Page text:
────────

A triangular geometry problem: 2

Thanks to all for writing a solution! I am actually surprised to see a such detailed and complex solution, as I did this problem in a very different way: 1. Take the lengths GD and DF as length a and b respectively. 2. We deduce that GF is 2-a-b 3.imagine rotating triangle BAG by 90 degrees anti clockwise, forming a new triangle BFG'. 4. FC is 1-b, and CG' is 1-a, hence FG' is equal to FG, deducing that BFG and BFG' is actually congruent. 5.angle GBG' is 90 degrees and bisected by angle GBF, so GBF=90/2=45.

────────

Material:

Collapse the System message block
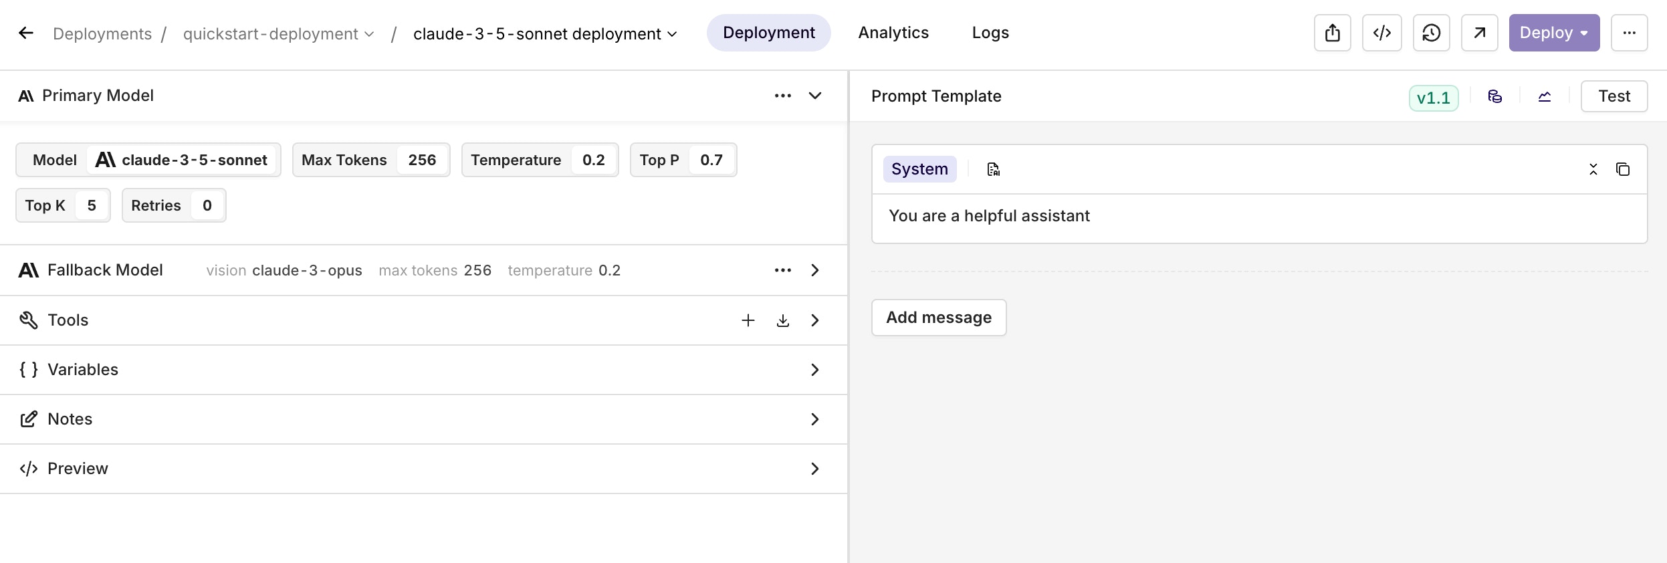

────────

The exercise: In the geometry post, how many degrees does angle GBF come out to?

Expected output: 45 degrees